# Source
****************

Conditions des actes juridiques
Présentation
On s’en tiendra ici aux seules conventions et contrats de droit privé, étant observé, d’une part, que ce sont les actes juridiques et de loin les plus fréquents et, d’autre part, qu’à leur sujet, une évolution manifeste et révélatrice de notre droit s’est produite, dans son esprit et dans sa lettre.
Esprit du droit des contrats
L’autonomie de la volonté
Une philosophie latente inspire, dans le code civil, le droit des contrats. Elle est exprimée à l’article 1134, alinéa 1er, du code civil : « Les conventions légalement formées tiennent lieu de loi à ceux qui les ont faites ». Tiennent lieu de loi … C’est dire à quel point le législateur considère avec force l’engagement de la volonté.

****************

# Actions demandées
• a. Traduisez en anglais, s'il vous plaît, cette phrase de la source : « Une philosophie latente inspire, dans le code civil, le droit des contrats. »
• b. Réécrivez le passage de la source qui s'ouvre sur les mots contenant « Conditions des actes » et se termine par « de la volonté. », en remplaçant « philosophie » par « conception ».

****************

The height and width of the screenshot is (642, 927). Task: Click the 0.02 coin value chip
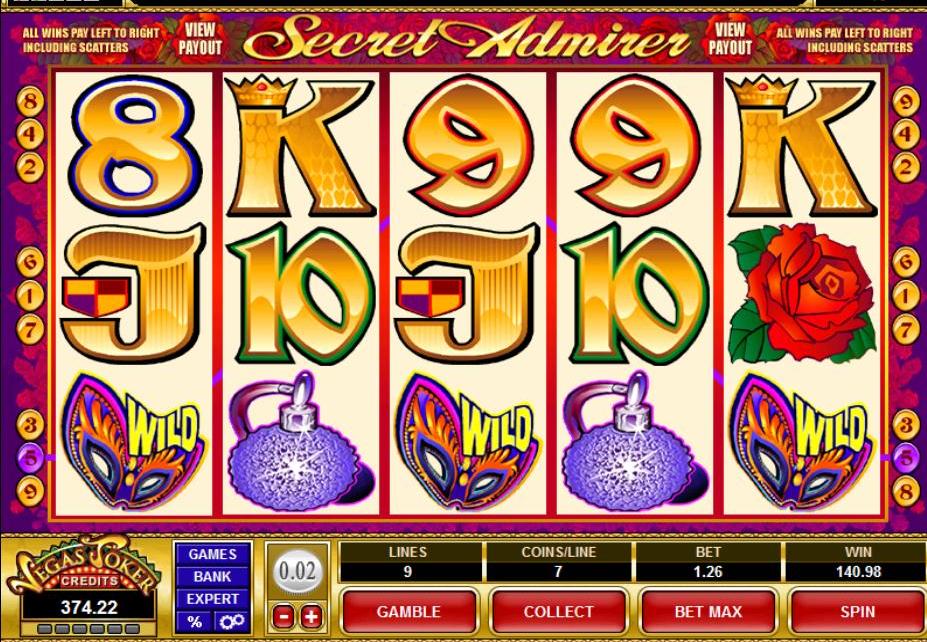click(297, 572)
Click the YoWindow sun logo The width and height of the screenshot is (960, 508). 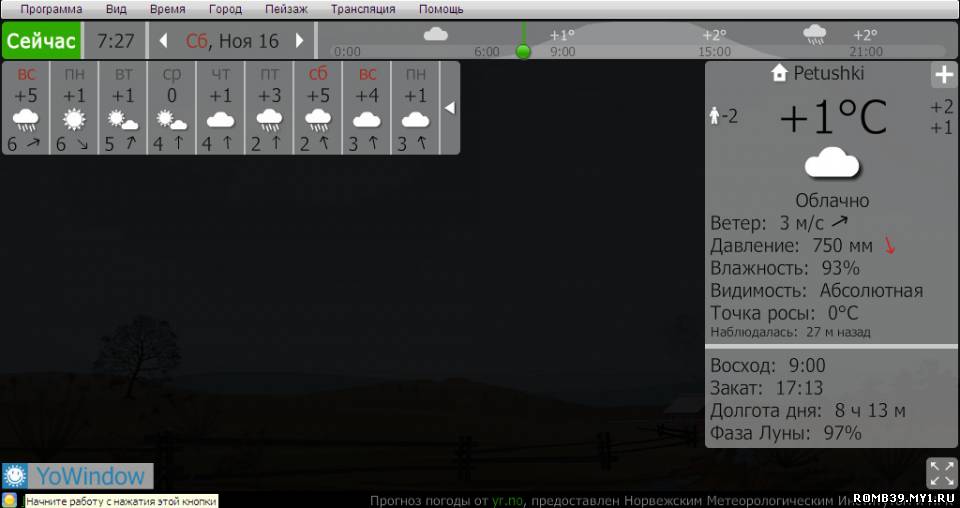[x=15, y=476]
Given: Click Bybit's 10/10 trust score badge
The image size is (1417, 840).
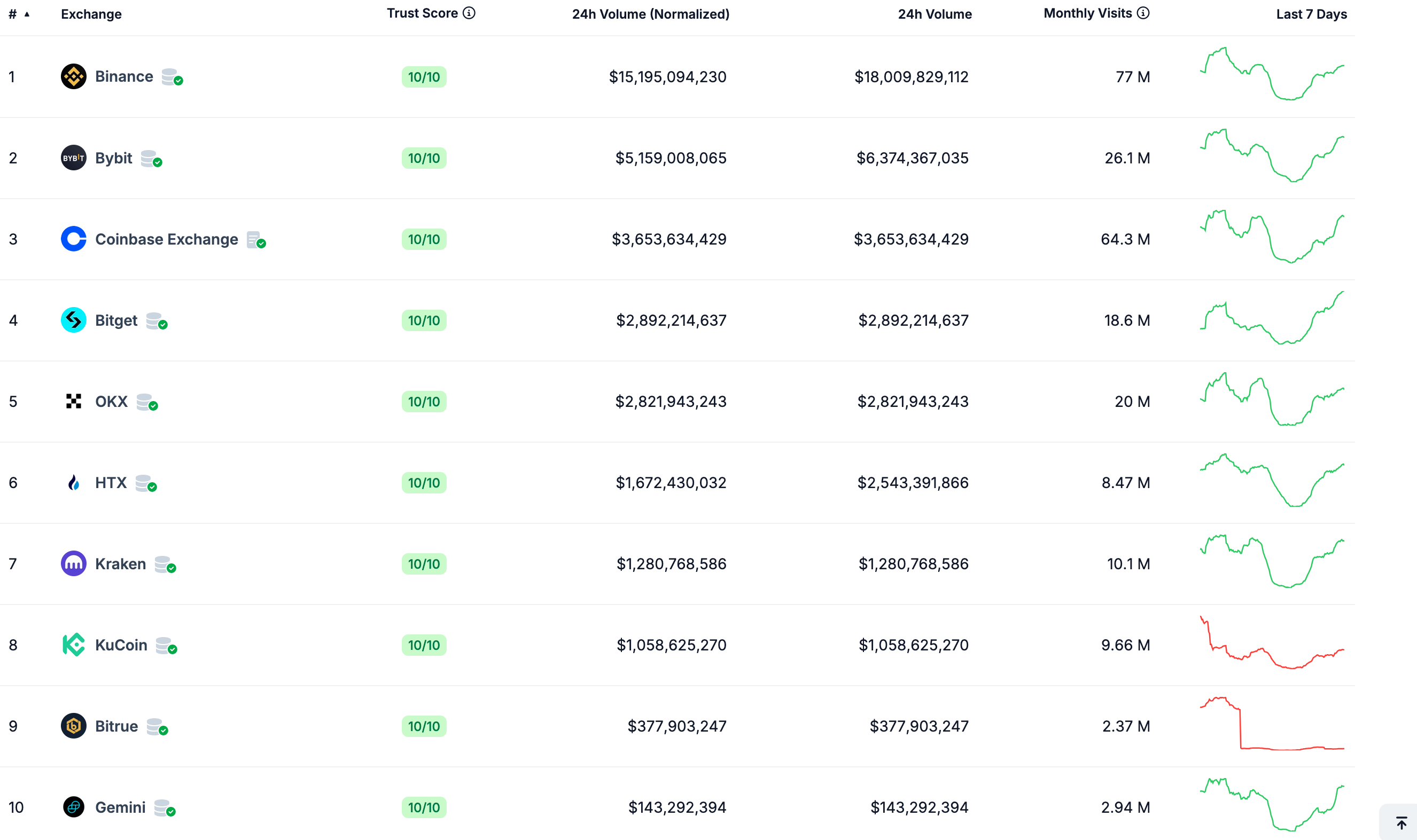Looking at the screenshot, I should click(424, 158).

****************

# Réponses par tâche
• a. A latent philosophy inspires contract law in the Civil Code.

• b.
Conditions des actes juridiques
Présentation
On s’en tiendra ici aux seules conventions et contrats de droit privé, étant observé, d’une part, que ce sont les actes juridiques et de loin les plus fréquents et, d’autre part, qu’à leur sujet, une évolution manifeste et révélatrice de notre droit s’est produite, dans son esprit et dans sa lettre.
Esprit du droit des contrats
L’autonomie de la volonté
Une conception latente inspire, dans le code civil, le droit des contrats. Elle est exprimée à l’article 1134, alinéa 1er, du code civil : « Les conventions légalement formées tiennent lieu de loi à ceux qui les ont faites ». Tiennent lieu de loi … C’est dire à quel point le législateur considère avec force l’engagement de la volonté.